Information shown>
————
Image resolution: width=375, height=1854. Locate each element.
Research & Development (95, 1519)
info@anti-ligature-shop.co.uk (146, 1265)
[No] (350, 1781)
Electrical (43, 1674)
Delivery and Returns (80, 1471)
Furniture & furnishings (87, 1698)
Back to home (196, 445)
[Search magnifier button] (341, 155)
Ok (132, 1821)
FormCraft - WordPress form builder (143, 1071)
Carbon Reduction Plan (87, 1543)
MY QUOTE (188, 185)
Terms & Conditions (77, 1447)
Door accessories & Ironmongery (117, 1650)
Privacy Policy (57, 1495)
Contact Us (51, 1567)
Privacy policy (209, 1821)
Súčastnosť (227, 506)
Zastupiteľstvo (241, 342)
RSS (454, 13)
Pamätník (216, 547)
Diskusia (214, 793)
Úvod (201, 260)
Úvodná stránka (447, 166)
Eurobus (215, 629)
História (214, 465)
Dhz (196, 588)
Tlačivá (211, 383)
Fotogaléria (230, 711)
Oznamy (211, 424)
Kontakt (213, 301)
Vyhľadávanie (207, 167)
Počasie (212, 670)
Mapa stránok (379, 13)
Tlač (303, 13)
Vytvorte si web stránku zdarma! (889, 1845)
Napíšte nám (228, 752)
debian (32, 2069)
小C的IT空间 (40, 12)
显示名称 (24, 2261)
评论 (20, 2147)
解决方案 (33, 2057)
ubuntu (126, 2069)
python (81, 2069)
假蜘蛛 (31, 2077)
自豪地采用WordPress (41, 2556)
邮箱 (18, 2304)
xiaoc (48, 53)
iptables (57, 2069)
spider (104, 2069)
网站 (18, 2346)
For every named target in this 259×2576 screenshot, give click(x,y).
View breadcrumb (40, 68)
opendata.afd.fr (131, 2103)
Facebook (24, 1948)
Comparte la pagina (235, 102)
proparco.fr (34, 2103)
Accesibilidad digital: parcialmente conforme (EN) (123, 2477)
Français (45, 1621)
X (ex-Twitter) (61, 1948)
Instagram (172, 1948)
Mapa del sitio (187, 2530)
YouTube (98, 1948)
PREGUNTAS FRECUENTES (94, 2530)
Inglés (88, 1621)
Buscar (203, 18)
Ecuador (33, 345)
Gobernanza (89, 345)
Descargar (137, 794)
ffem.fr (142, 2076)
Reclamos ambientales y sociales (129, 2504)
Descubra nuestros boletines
————
Exercise directions> Write each entry out again, exactly as it reads above.

Finished task>
Image resolution: width=375, height=1854. Locate each element.
Research & Development (95, 1519)
info@anti-ligature-shop.co.uk (146, 1265)
[No] (350, 1781)
Electrical (43, 1674)
Delivery and Returns (80, 1471)
Furniture & furnishings (87, 1698)
Back to home (196, 445)
[Search magnifier button] (341, 155)
Ok (132, 1821)
FormCraft - WordPress form builder (143, 1071)
Carbon Reduction Plan (87, 1543)
MY QUOTE (188, 185)
Terms & Conditions (77, 1447)
Door accessories & Ironmongery (117, 1650)
Privacy Policy (57, 1495)
Contact Us (51, 1567)
Privacy policy (209, 1821)
Súčastnosť (227, 506)
Zastupiteľstvo (241, 342)
RSS (454, 13)
Pamätník (216, 547)
Diskusia (214, 793)
Úvod (201, 260)
Úvodná stránka (447, 166)
Eurobus (215, 629)
História (214, 465)
Dhz (196, 588)
Tlačivá (211, 383)
Fotogaléria (230, 711)
Oznamy (211, 424)
Kontakt (213, 301)
Vyhľadávanie (207, 167)
Počasie (212, 670)
Mapa stránok (379, 13)
Tlač (303, 13)
Vytvorte si web stránku zdarma! (889, 1845)
Napíšte nám (228, 752)
debian (32, 2069)
小C的IT空间 (40, 12)
显示名称 (24, 2261)
评论 (20, 2147)
解决方案 (33, 2057)
ubuntu (126, 2069)
python (81, 2069)
假蜘蛛 (31, 2077)
自豪地采用WordPress (41, 2556)
邮箱 (18, 2304)
xiaoc (48, 53)
iptables (57, 2069)
spider (104, 2069)
网站 (18, 2346)
For every named target in this 259×2576 screenshot, give click(x,y).
View breadcrumb (40, 68)
opendata.afd.fr (131, 2103)
Facebook (24, 1948)
Comparte la pagina (235, 102)
proparco.fr (34, 2103)
Accesibilidad digital: parcialmente conforme (EN) (123, 2477)
Français (45, 1621)
X (ex-Twitter) (61, 1948)
Instagram (172, 1948)
Mapa del sitio (187, 2530)
YouTube (98, 1948)
PREGUNTAS FRECUENTES (94, 2530)
Inglés (88, 1621)
Buscar (203, 18)
Ecuador (33, 345)
Gobernanza (89, 345)
Descargar (137, 794)
ffem.fr (142, 2076)
Reclamos ambientales y sociales (129, 2504)
Descubra nuestros boletines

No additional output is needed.